- [Text for analysis]

Books

Citing Secondary Sources

Journals, Magazines, Other

Public Documents

Unpublished Interviews, Personal Comm.

Author-Date Text Citations

Theses, Dissertations, Unpublished Paper

Text Citations Using Numbers

Papers Printed in Published Meetings

Citing Content Off the WWW

Manuscript Evaluation Form
Author Permission Letter
Gooder Grammar

Citation Guidelines

Citations are an integral part of your completed manuscript.  Ethics, as well as copyright laws, requires authors to identify their sources. Also obtaining permissions for copyrighted material is often the author's responsibility (see manuscript guidelines and  author permission letter). Using your editor to track down permission letters and edit incomplete, inaccurate, or poorly formatted citations, takes away valuable time he or she could be using to improve your text. In the end the publisher will cut material if the they cannot determine the source of your quotes, notes, etc.  Citation issues and the lack of permission letters can literally stop the presses.

So choose a fail-safe method to identify your source and do this work upfront before you hand your manuscript over to the editor. If you only have a snippet of information, like a partial title or author' name, call your local library.  Most likely they'll supply you with the needed information.  Amazon.com or  PubLink.net are also good resources for finding pertinent information.  For copyrighted material see iCopyright.com.

For those who shy away from using material from an author's work,  don't be. Documentation in all its forms enhances your work, underscores your arguments, and helps the reader understand "where you're coming from."

For those who tend to over document—as is in some academic writing—keep in mind that mainstream publishers are appealing to a commercial audience. So refrain from scholarly indulgence in documentation.  The Chicago Manual of Style, 14th Edition (15.15-15-26) provides several good tactics for paring down documentation.

Finally, be prepared for your editors to suggest different ways of handling your citations to enhance the flow of the text. For example, a content editor may suggest turning footnotes into endnotes, or removing some of your "little darlings" out of the main text and placing them in side bars or boxes.


The citation examples below will ensure that you collect the minimal information for documenting your sources. The style for citations may vary from publisher to publisher so ask for guidelines. The various sources and ways of documenting them are numerous—The Chicago Manual of Style, 14th Edition takes 215 pages to cover them.

There are three basic styles: 1) humanities style, which provides bibliographic citations in notes, footnotes, endnotes, backnotes, etc., with note numbers usually appearing at the end of the sentence. The humanities style may or may not include a bibliography, 2) the author-date system which uses a brief text citation and includes a reference list with full bibliographic information, and 3) related to the author-date system, references cited by a number in the text, which also includes a reference list with full bibliographic information, arranged either alphabetically by authors' last names or in order of the first appearance of each source in the text. There are many subtle differences between the humanities style and the author-date system that will not be discussed here.

[Saved data items]

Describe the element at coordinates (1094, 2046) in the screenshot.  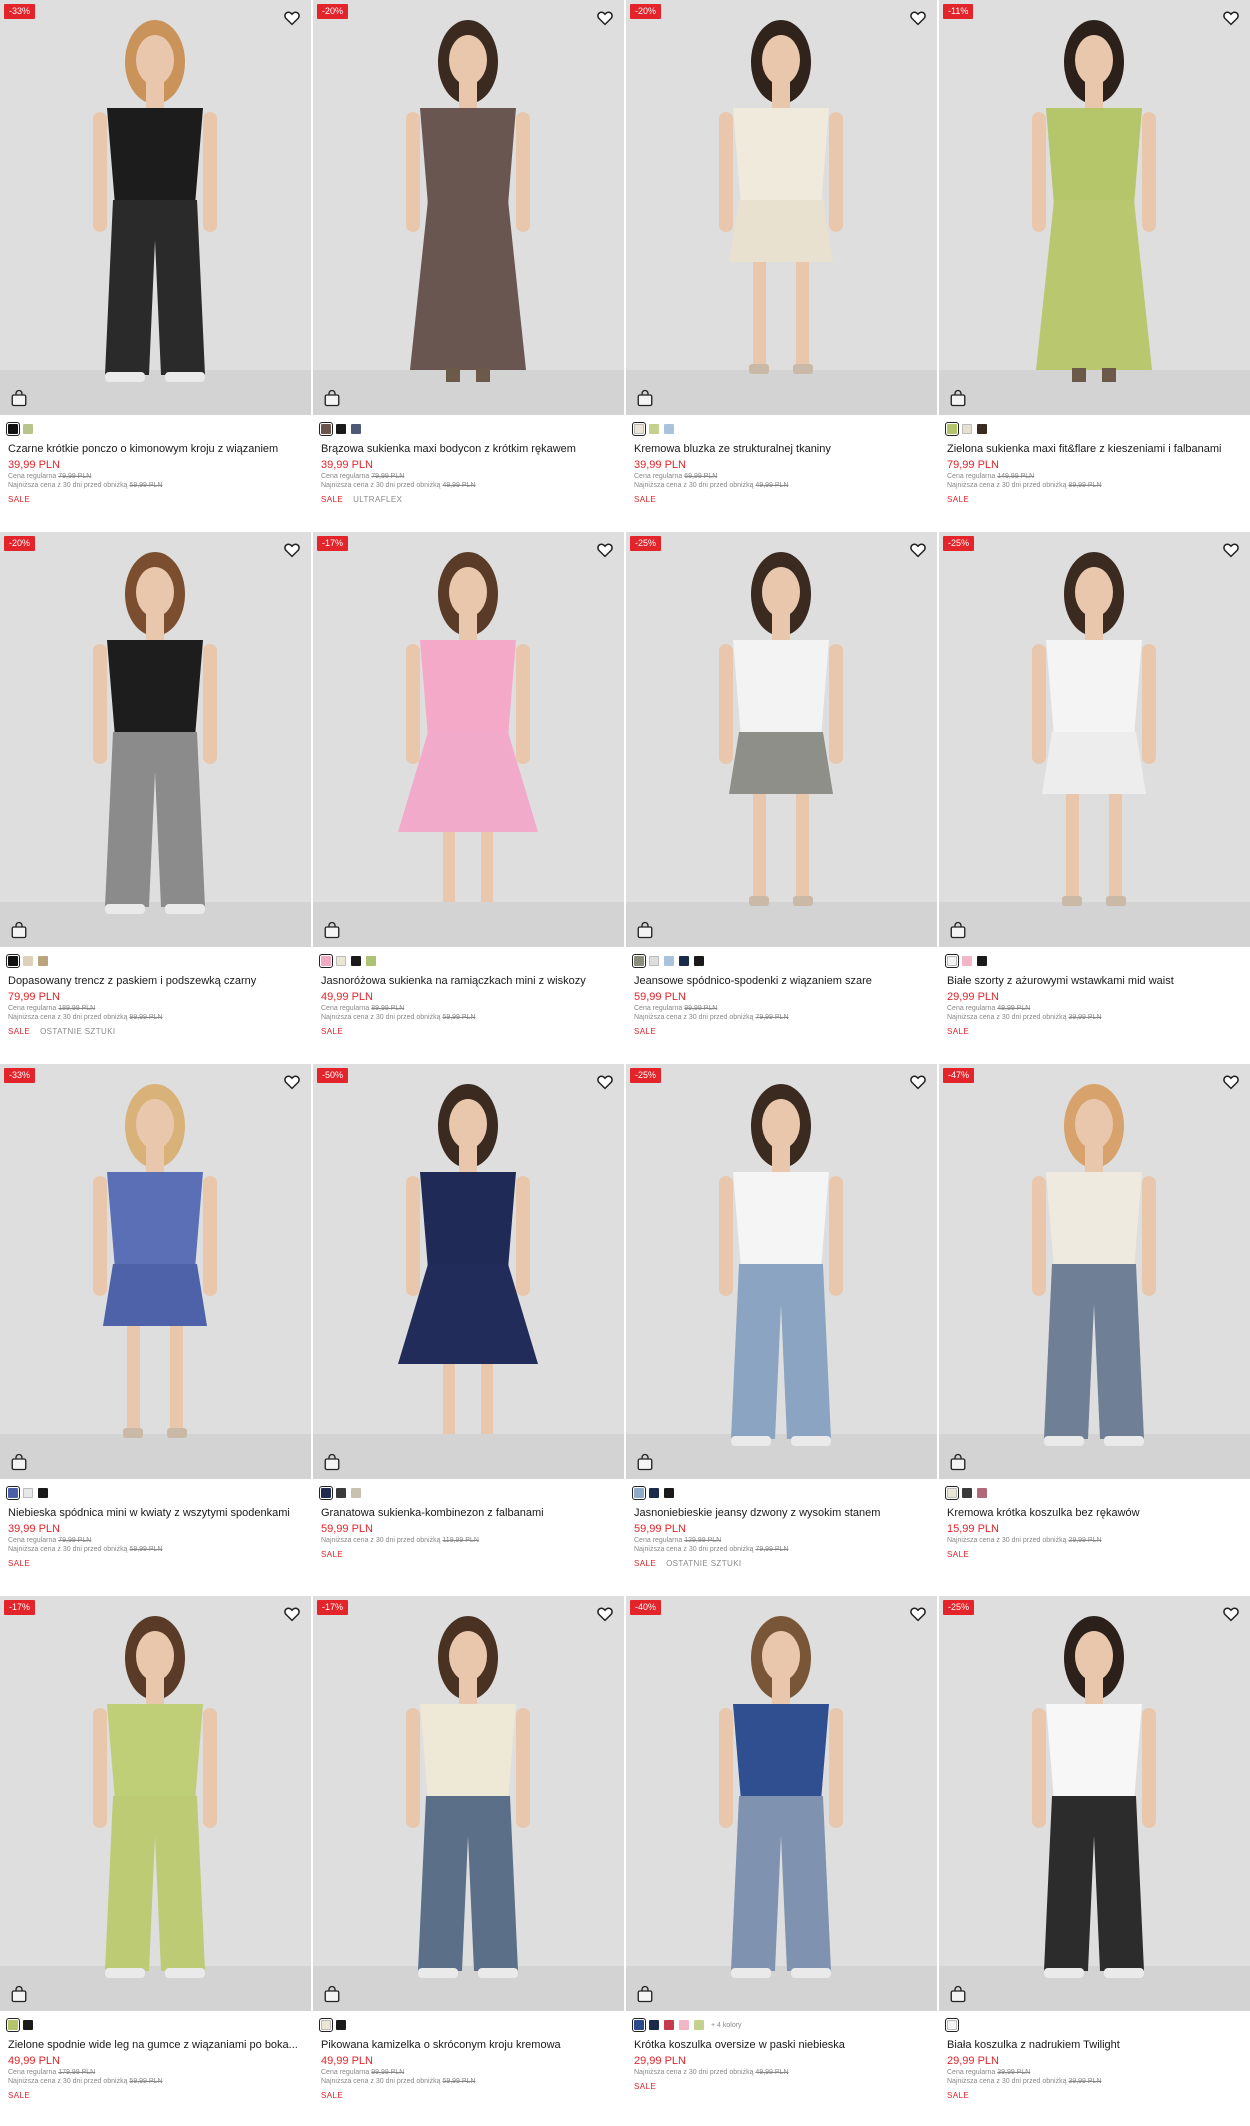
I see `product-name: Biała koszulka z nadrukiem Twilight` at that location.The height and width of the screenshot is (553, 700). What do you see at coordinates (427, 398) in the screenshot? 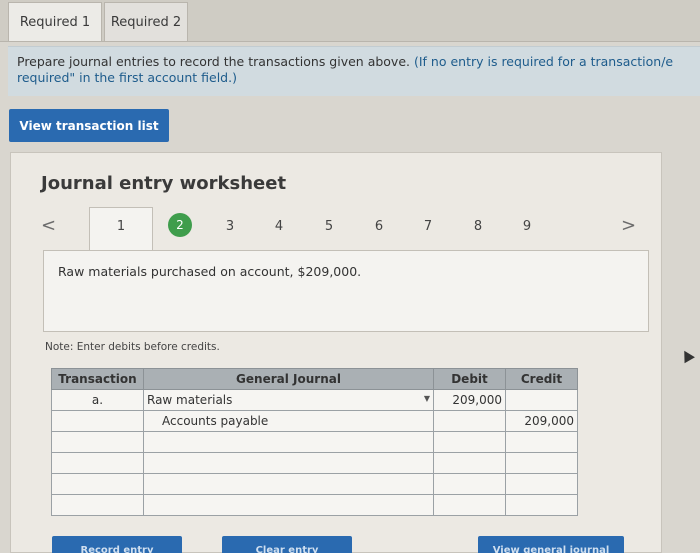
I see `dropdown-arrow-icon: ▼` at bounding box center [427, 398].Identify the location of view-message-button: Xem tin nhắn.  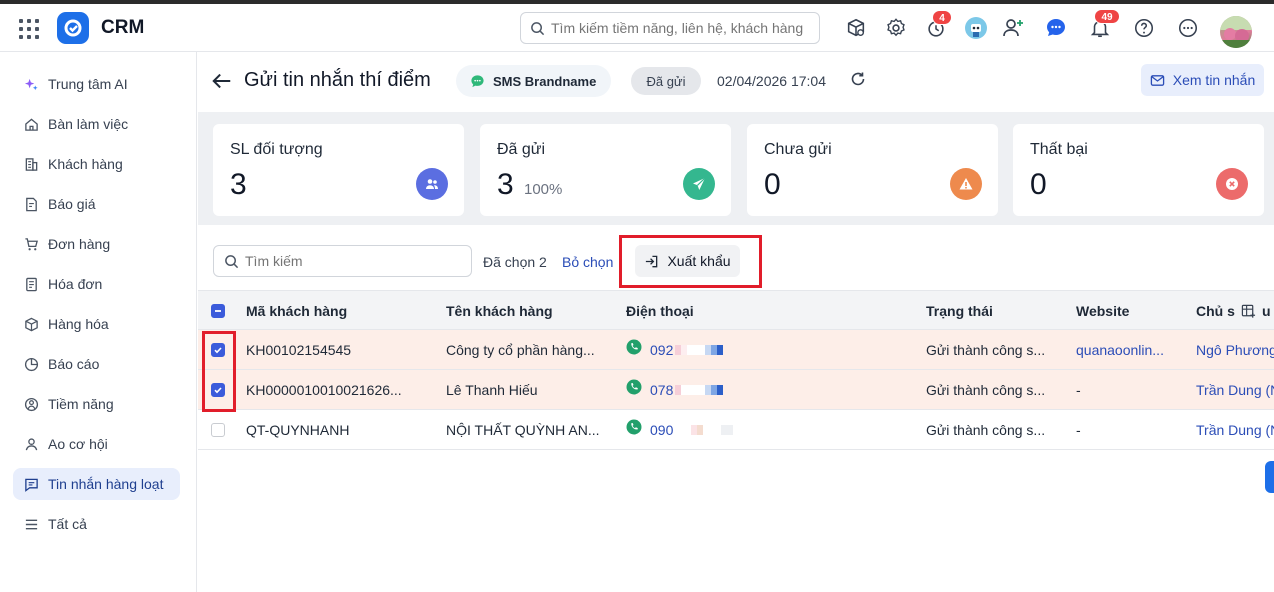
(1202, 80).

- [Required tasks]
**a)** In the citation guidelines, how many pages does The Chicago Manual of Style, 14th Edition devote to the sources and ways of documenting them?
**b)** Please return the part of the citation guidelines that begins at the words "Citation Guidelines" and stops after "stop the presses.".
**c)** Write the next part of the citation guidelines, picking up after their last sentence.

- [Exercise results]
**a)** 215 pages.

**b)**
Citation Guidelines

Citations are an integral part of your completed manuscript.  Ethics, as well as copyright laws, requires authors to identify their sources. Also obtaining permissions for copyrighted material is often the author's responsibility (see manuscript guidelines and  author permission letter). Using your editor to track down permission letters and edit incomplete, inaccurate, or poorly formatted citations, takes away valuable time he or she could be using to improve your text. In the end the publisher will cut material if the they cannot determine the source of your quotes, notes, etc.  Citation issues and the lack of permission letters can literally stop the presses.

**c)**
BIBLIOGRAPHIC CITATIONS

The bibliography includes all sources—books, articles, papers—and is arranged by the last names of the authors.

1. Books

Compile the following:

  • author(s) (or editors)
  • title, editor, compiler, or translator, if any
  • edition, if not the first
  • volumes, total number if multivolume work, volume number of multivolume work, title of individual volume, if applicable
  • series title, if applicable, and volume number within series,
  • facts of publication: city, publisher, and date,
  • page number(s); or volume and page number(s), if applicable. 

In summary, the full reference in a note and bibliography entry must include enough information to enable the interested reader to find the work in a library.

Example Break Down

Author(s), or publishing institution, or editor(s).

State the author(s) full name. State last name first. Use a period at the end of author.

    Handley, George.

State the editor(s) editors full name and use (ed. or eds.) at the end of the name.

    Handley, George, ed.

If there is more than one author or editor, the last name is placed first for the first person only.

    Handley, George, and Frank Jaboski, Jr.

Title and edition number.

Title of Book: Subtitle (in italic). Use a period at the end of title. If the book is not the first edition, use a (comma) after the tile, state the edition and use a period.

    Overcoming the Effects of the Corporate Matrix: How to Be Independent Manager in an Age of Digital Conformity

Place of publication, publisher name, and year of publication.

List the city, followed by state if the city is not widely known or may be ambiguous.  Use (comma) at the end of city alone, and city (comma) state and then (colon) if using both.

    Westland,

    Westland, MI:

Then list publisher name (comma) year (period).

    Westland, MI: Peurasaari Press, 2000.

Complete Example for a Book

    Jaboski Jr., Frank W., Millie F. Micfogervich, and George W. Handley, eds. Overcoming the Effects of the Corporate Matrix: How to be Independent Manager in an Age of Digital Conformity , 2nd ed. Westland, MI: Peurasaari Press, 1999.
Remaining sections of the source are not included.